Having worked for years with relational DBs, I still don't get what is the best way to get some things done with non relational databases.
For example, if I have 1000 car shops and 1000 car types, I want to specify what kind of cars each shop sells. Each car has 100 features. Within a relational database i'd make a middle table to link each car shop with the car types it sells via IDs. What is the approach of No-sql? If every car shop sells 50 car types, it means replicating a huge amount of data, if I have to store within the car shop all the features of all the car types it sells!
Any help appreciated.
I can only speak to CouchDB.
The best way to stick your data in the db is to not normalize it at all beyond converting it to JSON. If that data is "cars" then stick all the data about every car in the database.

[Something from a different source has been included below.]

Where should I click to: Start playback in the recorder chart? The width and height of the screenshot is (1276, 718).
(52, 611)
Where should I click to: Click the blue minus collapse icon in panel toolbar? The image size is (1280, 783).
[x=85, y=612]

You then use map/reduce to create a normalized index of the data. So, if you want an index of every car, sorted first by shop, then by car-type you would emit each car with an index of [shop, car-type].
Map reduce seems a little scary at first, but you don't need to understand all the complicated stuff or even btrees, all you need to understand is how the key sorting works.

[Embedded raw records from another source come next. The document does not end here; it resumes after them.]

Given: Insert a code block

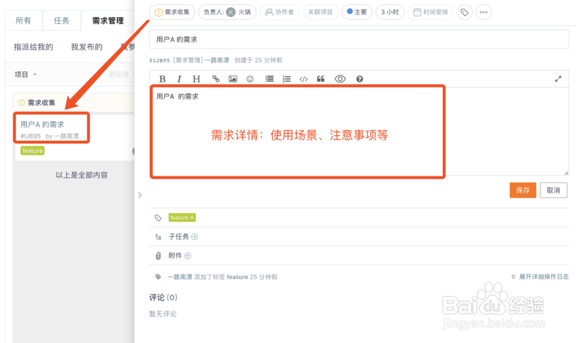Looking at the screenshot, I should [x=304, y=79].
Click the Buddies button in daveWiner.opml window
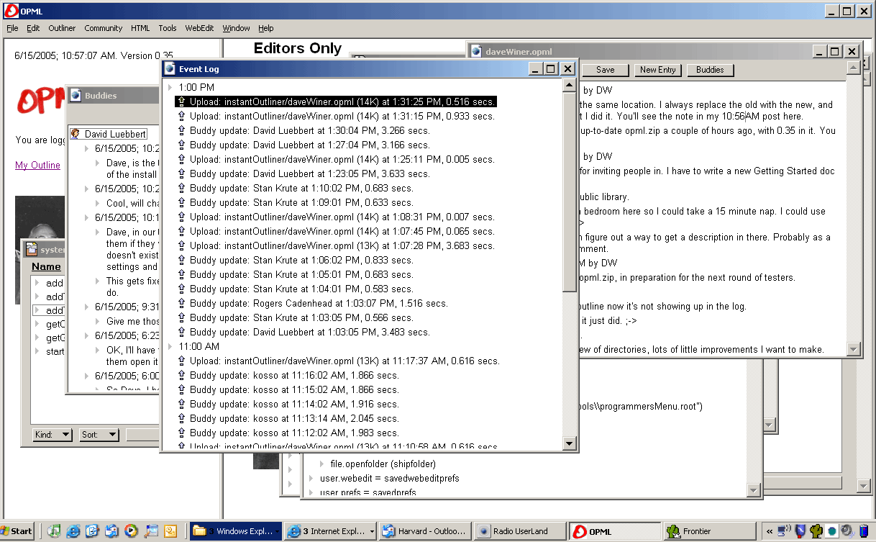The image size is (876, 542). (x=710, y=70)
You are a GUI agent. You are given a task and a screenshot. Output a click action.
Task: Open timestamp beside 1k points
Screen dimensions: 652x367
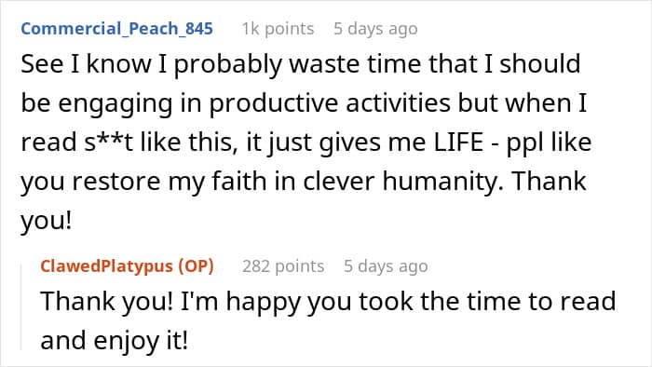point(375,29)
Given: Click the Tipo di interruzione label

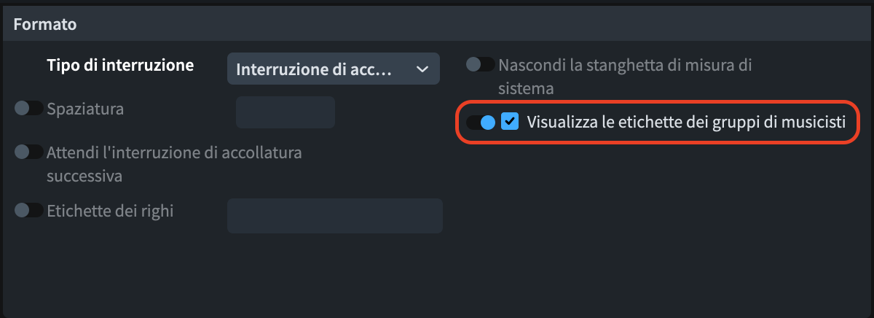Looking at the screenshot, I should click(x=120, y=65).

http://wiki.apache.org/couchdb/View_collation
With that alone you can create amazing normalized indexes over differing documents with the map reduce system in CouchDB.
In MongoDB an often used approach would be store a list of _ids of car types in each car shop. So no separate join table but still basically doing a client-side join.

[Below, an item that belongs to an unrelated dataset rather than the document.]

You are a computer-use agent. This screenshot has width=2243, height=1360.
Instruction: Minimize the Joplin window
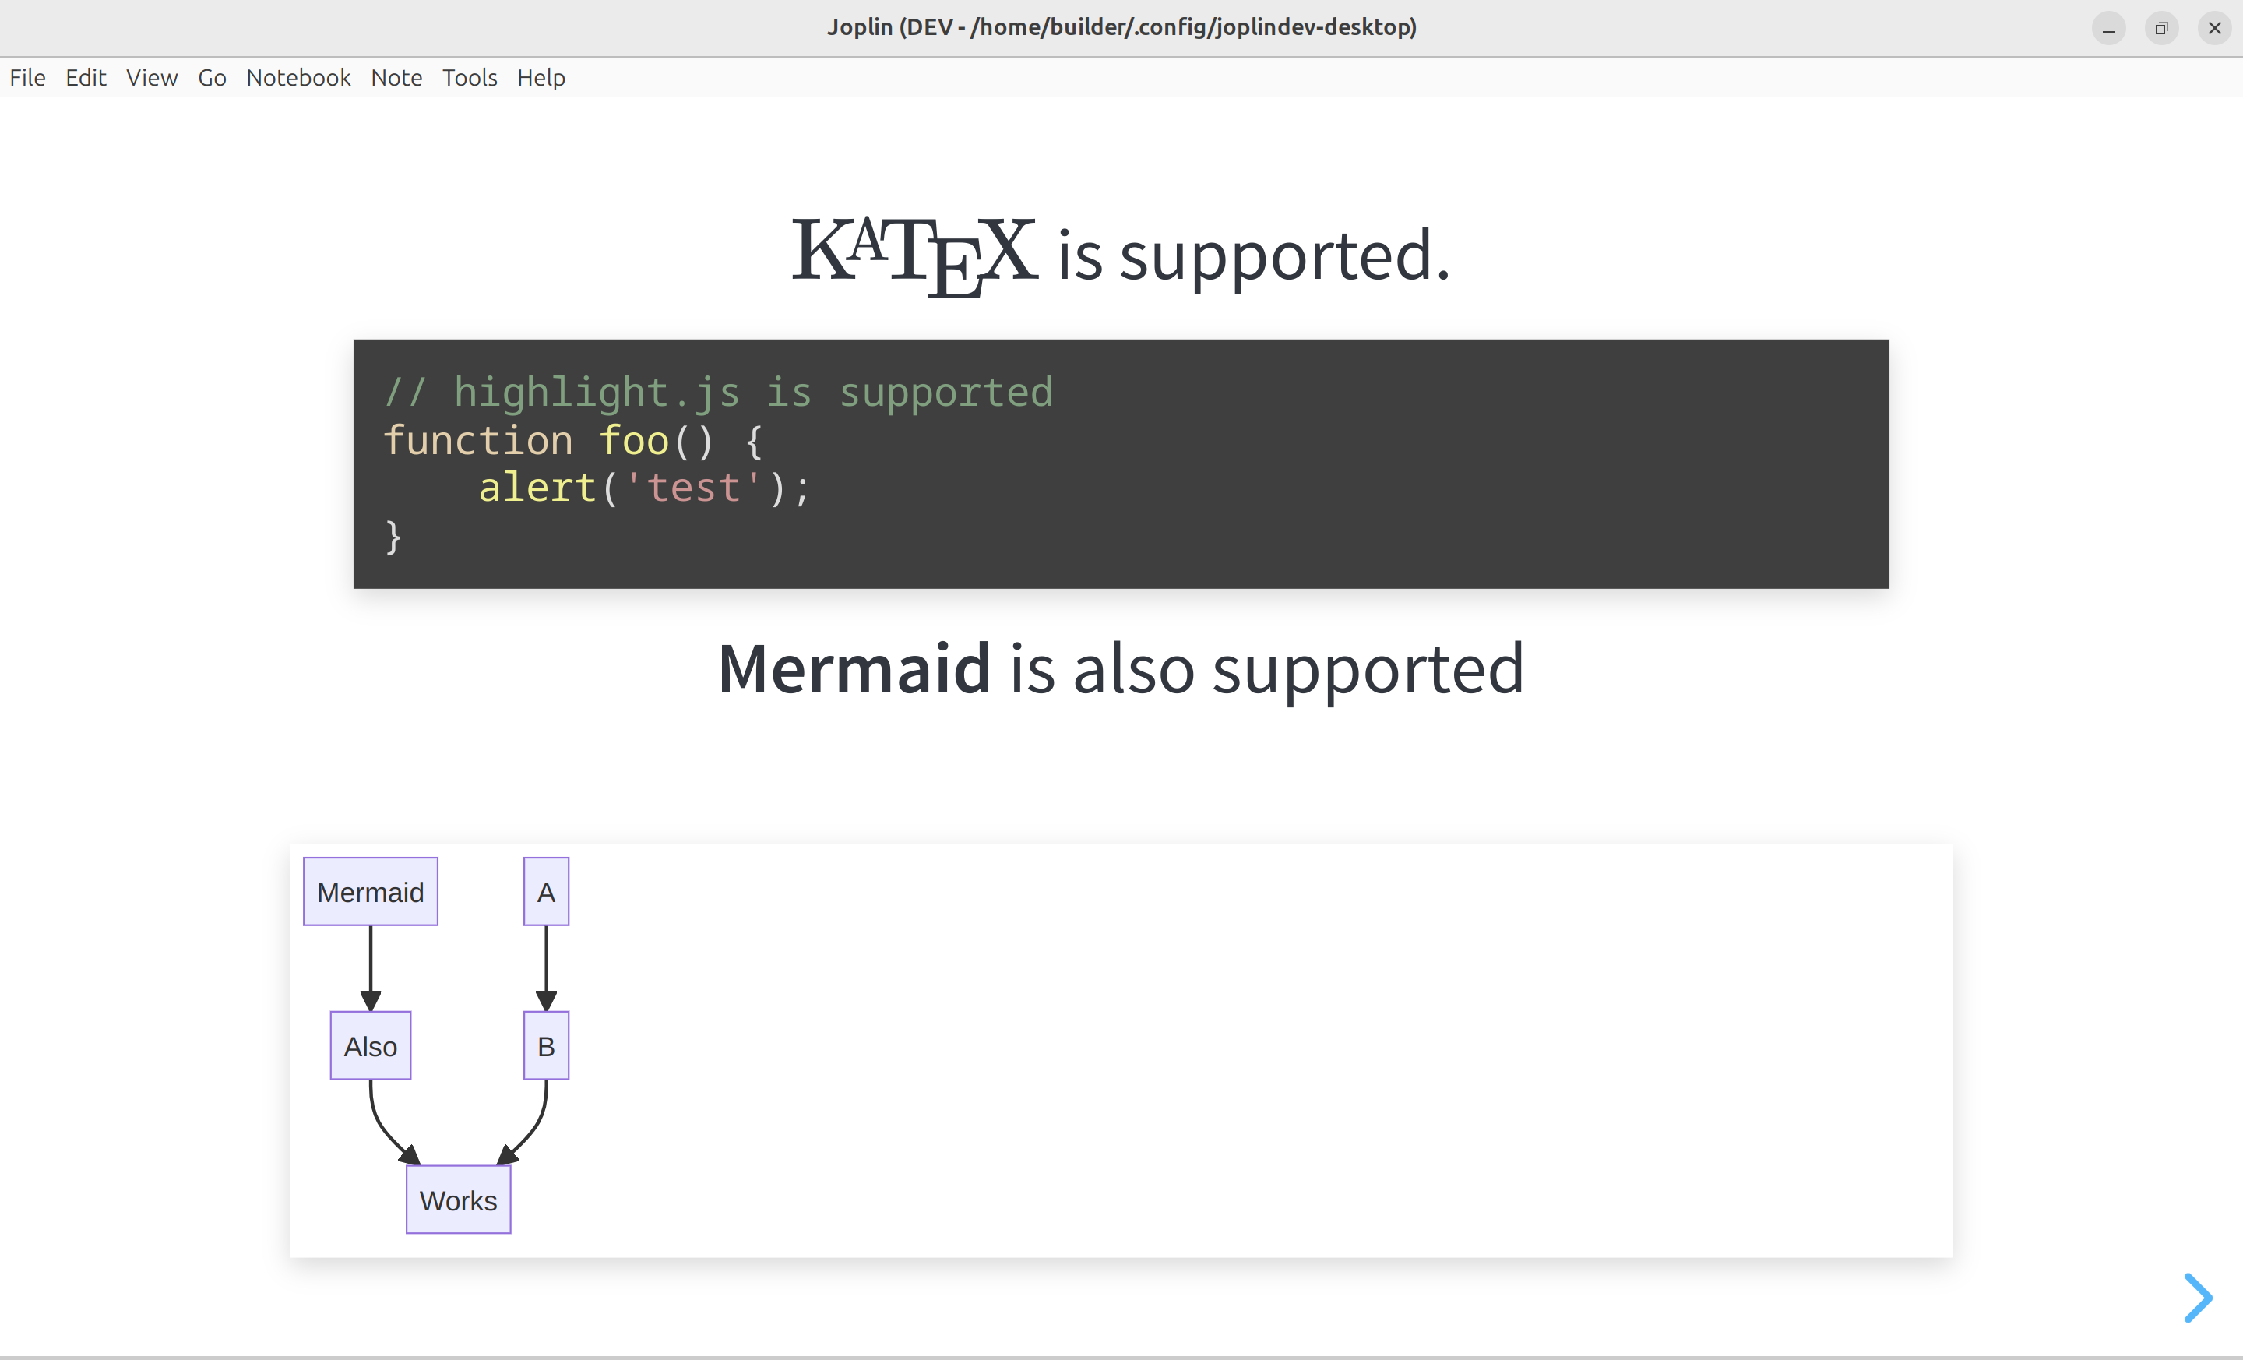(x=2108, y=28)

Embedded documents become more relevant for cases that aren't many-to-many like this.
Coming from a HBase/BigTable point of view, typically you would completely denormalize your data, and use a "list" field, or multidimensional map column (see this link for a better description).
The word "column" is another loaded
word like "table" and "base" which
carries the emotional baggage of years
of RDBMS experience.
Instead, I find it easier to think
about this like a multidimensional map
- a map of maps if you will.
For your example for a many-to-many relationship, you can still create two tables, and use your multidimenstional map column to hold the relationship between the tables.
See the FAQ question 20 in the Hadoop/HBase FAQ:
Q:[Michael Dagaev] How would you
design an Hbase table for many-to-many
association between two entities, for
example Student and Course?
I would
define two tables: Student: student
id student data (name, address, ...)
courses (use course ids as column
qualifiers here) Course: course id
course data (name, syllabus, ...)
students (use student ids as column
qualifiers here) Does it make sense?
A[Jonathan Gray] : Your design does
make sense. As you said, you'd
probably have two column-families in
each of the Student and Course tables.
One for the data, another with a
column per student or course. For
example, a student row might look
like: Student : id/row/key = 1001
data:name = Student Name data:address
= 123 ABC St courses:2001 = (If you need more information about this
association, for example, if they are
on the waiting list) courses:2002 =
... This schema gives you fast access
to the queries, show all classes for a
student (student table, courses
family), or all students for a class
(courses table, students family).
In relational database, the concept is very clear: one table for cars with columns like "car_id, car_type, car_name, car_price", and another table for shops with columns "shop_id, car_id, shop_name, sale_count", the "car_id" links the two table together for data Ops. All the columns must well defined in creating the database.
No SQL database systems do not require you pre-define these columns and tables. You just construct your records in a certain format, say JSon, like:
"{car:[id:1, type:auto, name:ford], shop:[id:100, name:some_shop]}",
"{car:[id:2, type:auto, name:benz], shop:[id:105, name:my_shop]}",
.....
After your system is on-line providing service for your management, you may find there are some flaws in your design of db structure, you hope to add one column "employee" of "shop" for your future records. Then your new records coming is as:
"{car:[id:3, type:auto, name:RR], shop:[id:108, name:other_shop, employee:Bill]}",
No SQL systems allow you to do so, but relational database is impossible for this job.